OptKnock outputs a list of potential reaction knockouts to couple a growth function with the production of a specified compound. We were specifically looking at knockouts that couple maximum biomass with reduced flavodoxin. After running potential double and triple reaction knockouts, however, we found that none of the proposed knockouts were coupled with reduced flavodoxin- i.e. the maximum biomass, ATP, and reduced flavodoxin levels were identical to our original nitrogen-fixing figures.

An example wild-type trade-off plot, using acetate production vs. biomass, with a point indicating the OptKnock suggested mutation.[7]

What can we learn in the future?

The remaining questions:

  • How can we search for new ways to couple reduced flavodoxin production to growth?
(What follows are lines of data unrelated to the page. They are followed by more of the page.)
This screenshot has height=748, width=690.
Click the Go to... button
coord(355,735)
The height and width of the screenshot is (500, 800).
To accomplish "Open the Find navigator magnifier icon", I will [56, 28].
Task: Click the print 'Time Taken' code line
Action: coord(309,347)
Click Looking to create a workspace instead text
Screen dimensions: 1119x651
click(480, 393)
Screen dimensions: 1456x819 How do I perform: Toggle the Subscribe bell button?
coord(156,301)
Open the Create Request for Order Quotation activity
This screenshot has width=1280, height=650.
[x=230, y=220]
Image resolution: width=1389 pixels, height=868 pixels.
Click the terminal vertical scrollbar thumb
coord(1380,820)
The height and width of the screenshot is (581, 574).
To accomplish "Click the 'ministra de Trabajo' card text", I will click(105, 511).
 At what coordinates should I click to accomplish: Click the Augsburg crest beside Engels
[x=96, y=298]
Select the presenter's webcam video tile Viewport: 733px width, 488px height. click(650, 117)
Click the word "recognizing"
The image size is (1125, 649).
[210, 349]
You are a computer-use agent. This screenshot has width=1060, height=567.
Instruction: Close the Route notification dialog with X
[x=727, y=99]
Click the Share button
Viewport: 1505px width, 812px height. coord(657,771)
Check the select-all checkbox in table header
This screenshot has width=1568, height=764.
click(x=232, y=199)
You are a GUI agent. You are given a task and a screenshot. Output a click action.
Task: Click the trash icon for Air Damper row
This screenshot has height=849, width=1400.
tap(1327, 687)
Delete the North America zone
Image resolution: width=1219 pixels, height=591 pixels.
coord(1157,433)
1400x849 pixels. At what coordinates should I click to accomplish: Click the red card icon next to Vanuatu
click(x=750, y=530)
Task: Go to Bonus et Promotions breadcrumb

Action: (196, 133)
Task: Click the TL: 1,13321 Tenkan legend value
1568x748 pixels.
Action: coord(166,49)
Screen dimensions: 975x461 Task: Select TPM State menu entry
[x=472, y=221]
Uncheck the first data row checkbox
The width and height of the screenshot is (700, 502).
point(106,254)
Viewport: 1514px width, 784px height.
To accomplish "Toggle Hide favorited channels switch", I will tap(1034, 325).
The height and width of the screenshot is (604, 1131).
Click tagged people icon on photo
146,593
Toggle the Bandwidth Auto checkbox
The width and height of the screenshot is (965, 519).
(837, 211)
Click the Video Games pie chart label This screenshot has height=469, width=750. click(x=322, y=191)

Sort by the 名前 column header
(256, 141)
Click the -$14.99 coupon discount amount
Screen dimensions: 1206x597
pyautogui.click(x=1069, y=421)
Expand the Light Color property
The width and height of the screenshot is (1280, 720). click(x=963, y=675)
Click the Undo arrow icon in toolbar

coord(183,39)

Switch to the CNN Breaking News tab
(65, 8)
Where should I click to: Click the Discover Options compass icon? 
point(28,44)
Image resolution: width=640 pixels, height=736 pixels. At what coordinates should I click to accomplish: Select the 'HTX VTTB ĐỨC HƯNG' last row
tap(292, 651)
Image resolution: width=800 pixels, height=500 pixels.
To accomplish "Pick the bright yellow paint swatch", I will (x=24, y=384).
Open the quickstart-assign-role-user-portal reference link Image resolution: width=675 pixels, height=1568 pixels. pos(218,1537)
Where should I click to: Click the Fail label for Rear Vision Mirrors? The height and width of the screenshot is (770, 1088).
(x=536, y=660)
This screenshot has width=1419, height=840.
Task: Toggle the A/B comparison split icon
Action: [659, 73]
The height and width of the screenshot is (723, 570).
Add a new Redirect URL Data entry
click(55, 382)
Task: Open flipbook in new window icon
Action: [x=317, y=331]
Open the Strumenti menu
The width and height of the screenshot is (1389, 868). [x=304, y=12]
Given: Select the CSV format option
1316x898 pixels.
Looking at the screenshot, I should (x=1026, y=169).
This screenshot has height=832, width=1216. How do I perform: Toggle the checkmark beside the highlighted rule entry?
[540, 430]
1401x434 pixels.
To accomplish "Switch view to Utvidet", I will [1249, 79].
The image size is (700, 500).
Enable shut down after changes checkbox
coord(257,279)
Is it possible to do this?
    • Will require a reexamination of the reactions flavodoxin is involved in, their roles in metabolism, and the essentiality of parallel pathways.
  • How can we extend our analyses of supplemental metabolites, in order to optimize cell energy and growth?
    • A possible approach to this problem involves extending our analysis from simple metabolites to more complex cell media. Given a database of available media, or a way to create our own media, we could provide a comprehensive formula for lab use that is optimized to provide the most energy to the cell.

References

  1. Orth J.D., Thiele I., and Palsson, B.O. 2010. What is flux balance analysis? Nat. Biotechnol 28: 245-248.
  2. Monk, J. M., P. Charusanti, R. K. Aziz, J. A. Lerman, N. Premyodhin, J. D. Orth, A. M. Feist, and Palsson, B.O. 2013. Genome-scale metabolic reconstructions of multiple Escherichia coli strains highlight strain-specific adaptations to nutritional environments. Proc. Natl. Acad. Sci. USA 110: 20338–20343.
  3. Oberhardt, M.A., Palsson, B.O. and Papin, J.A. 2009. Applications of genome-scale metabolic reconstructions. Mol. Syst. Biol. 5: 320.
  4. Mahadevan, R., Schilling CH. 2003. The effects of alternate optimal solutions in constraint-based genome-scale metabolic models. Metabolic Engineering 5: 264-276.
  5. U.S. National Library of Medicine. Result Filters. National Center for Biotechnology Information. here
  6. E. Coli genomre
  7. Burgard, A.P., Pharkya, P., and Maranas, C.D. 2003. OptoKnock: A Bilevel Programming Framework for Identifying Single Gene Knockout Strategies for Microbial Strain Optimization. Biotechnol. Bioeng 84: 647-657.